Of course this will also depend largely on the overall quality of the frame you are opting for, so an entry-level carbon fibre frame may end up actually being heavier than its slightly higher-end aluminum counterpart.

Having said this – and you’ll find that this applies to each of the criteria we will be discussing – it is well worth shopping around because you might be surprised by what you can find. Carbon fibre itself tends to be a touch stronger than aluminum which makes it easier to make lightweight frames from, but this isn’t always the case!

A Group of Cyclists in Action - Causing a Blur!

Comfort

Carbon is also a highly customizable material in the area of comfort, and manufacturers are able to design carbon fibre frames which are more effective at absorbing impacts and vibrations to make for a more comfortable ride.

The difference between the two isn’t likely to be particularly significant, but there is some noticeable bumpiness when comparing aluminum to carbon frames.

It is also worth noting at this point that the stiffer nature of aluminum frames may actually make them more suitable for racing as they offer an arguably superior amount of energy transfer. Quality is the big determining factor here so please understand that there will be a great deal of variance as you move up from one price point to the next.

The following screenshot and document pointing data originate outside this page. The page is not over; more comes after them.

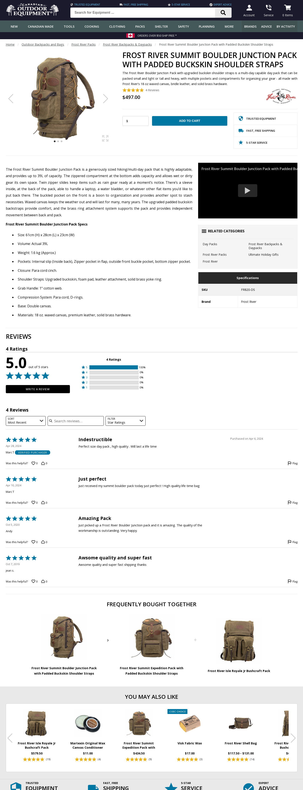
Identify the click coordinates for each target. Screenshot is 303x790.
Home (10, 44)
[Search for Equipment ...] (146, 12)
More (229, 26)
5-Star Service (181, 4)
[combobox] (26, 421)
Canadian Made (41, 26)
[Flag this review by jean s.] (292, 581)
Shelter (161, 26)
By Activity (286, 26)
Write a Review (38, 389)
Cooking (91, 26)
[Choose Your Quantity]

An image of a durable carbon bike frame

Durability

Carbon fibre frames will typically last far longer than aluminum, with the latter typically coming with a lifespan of around 5 – 10 years depending on how aggressively you ride your bike.

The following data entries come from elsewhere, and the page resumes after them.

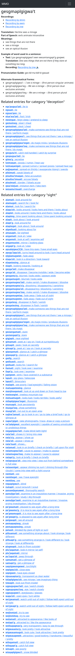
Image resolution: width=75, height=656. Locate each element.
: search (13, 358)
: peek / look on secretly (22, 345)
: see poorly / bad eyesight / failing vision (31, 384)
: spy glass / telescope (20, 378)
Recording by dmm (15, 19)
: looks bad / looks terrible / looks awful (34, 397)
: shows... (16, 444)
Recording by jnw (14, 26)
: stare (16, 331)
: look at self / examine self (25, 239)
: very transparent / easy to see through (34, 625)
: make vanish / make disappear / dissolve (37, 282)
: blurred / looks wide (24, 278)
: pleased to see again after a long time (32, 506)
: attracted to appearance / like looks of (31, 619)
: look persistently (20, 404)
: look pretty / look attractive (28, 629)
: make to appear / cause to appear (33, 453)
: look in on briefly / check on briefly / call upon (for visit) (40, 447)
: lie (11, 109)
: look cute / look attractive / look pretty (35, 632)
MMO (5, 4)
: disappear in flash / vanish (26, 302)
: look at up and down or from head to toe (36, 391)
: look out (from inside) (22, 582)
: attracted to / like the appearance (28, 622)
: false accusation (23, 175)
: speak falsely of (19, 172)
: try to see (17, 612)
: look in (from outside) (23, 546)
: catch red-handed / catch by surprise (31, 152)
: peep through (19, 556)
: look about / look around (22, 219)
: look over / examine (20, 371)
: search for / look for (22, 202)
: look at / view (18, 236)
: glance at (18, 262)
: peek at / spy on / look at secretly (28, 348)
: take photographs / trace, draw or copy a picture (38, 420)
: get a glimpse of (20, 559)
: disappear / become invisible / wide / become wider (38, 272)
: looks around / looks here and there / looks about (37, 209)
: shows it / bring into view (24, 434)
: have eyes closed (20, 572)
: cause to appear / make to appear (32, 450)
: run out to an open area (24, 411)
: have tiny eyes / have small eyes (31, 249)
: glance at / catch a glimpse (27, 351)
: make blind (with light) (26, 430)
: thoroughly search (25, 490)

A carbon frame could theoretically last you a lifetime if well maintained.

This is difficult to determine because it depends on the context you intend to ride your bike in and the types of damage that you may risk exposing it to. Even so, it is absolutely possible to repair a damaged carbon frame without hampering the quality of the ride significantly.

Carbon frames are more durable to both forceful impacts and torque but it is unlikely that you will have to worry about exposing your ride to such high forces.

Cost

Both carbon frames and carbon components have been gradually coming down in price over the years as production methods and technologies improve. This has helped to narrow the gap somewhat.

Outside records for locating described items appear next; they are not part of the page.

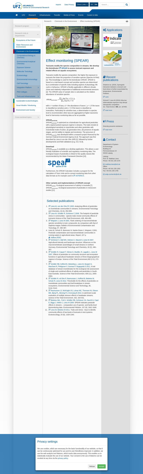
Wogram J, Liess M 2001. (60, 221)
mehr (107, 97)
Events (80, 15)
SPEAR (64, 68)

Even so, aluminum frames and components within the same groupset are almost always going to work out cheaper.

If you buy a low-cost carbon frame bike then you may find that the components used are of a lower groupset, meaning that the overall weight and quality of the ride will be compromised in other ways besides the frame itself.

Either way, it is important to ask yourself the question of whether you need to be concerning yourself with the arguably subtle differences between aluminium and carbon frames; this is what we are going to discuss now.

A Photo Of Road Cyclist Declining

Does it Really Matter to You?

As with many elements of cycling gear and components, the higher you go in terms of price point and groupset, the more subtle or minor the differences become.

Although this may not make sense at first, it is important to consider why this might be.

A high-level racer or trail rider will often be more than willing to pay the additional cost to upgrade their frame and components, even if means gaining, say, an extra 2% in speed, comfort, handling, durability, or whatever they are looking for.

This simply isn’t the case for most of us, so in looking at the various frames on the market and the materials they are made for, make sure you are making your decision from an informed place rather than simply going with something like a carbon frame because they are currently en vogue.

Arguably the most important factor for many of us is going to be comfort, and for that we would definitely recommend opting for a carbon frame, but again it depends on your budget.

Opting for a cheaper carbon frame bike may cause you to be worse off in the long run if the lower price is achieved by the manufacturer skimping on quality components.

In Summary

Choosing your frame doesn’t have to be very complicated, so remember the old adage of “buy cheap, buy twice” and you won’t go too far astray.

If a deal on a carbon frame bike seems too good to be true then it probably is.

To summarise, decide both your budget and what it is you’re looking for in your bike purchase and then use that to form your decision.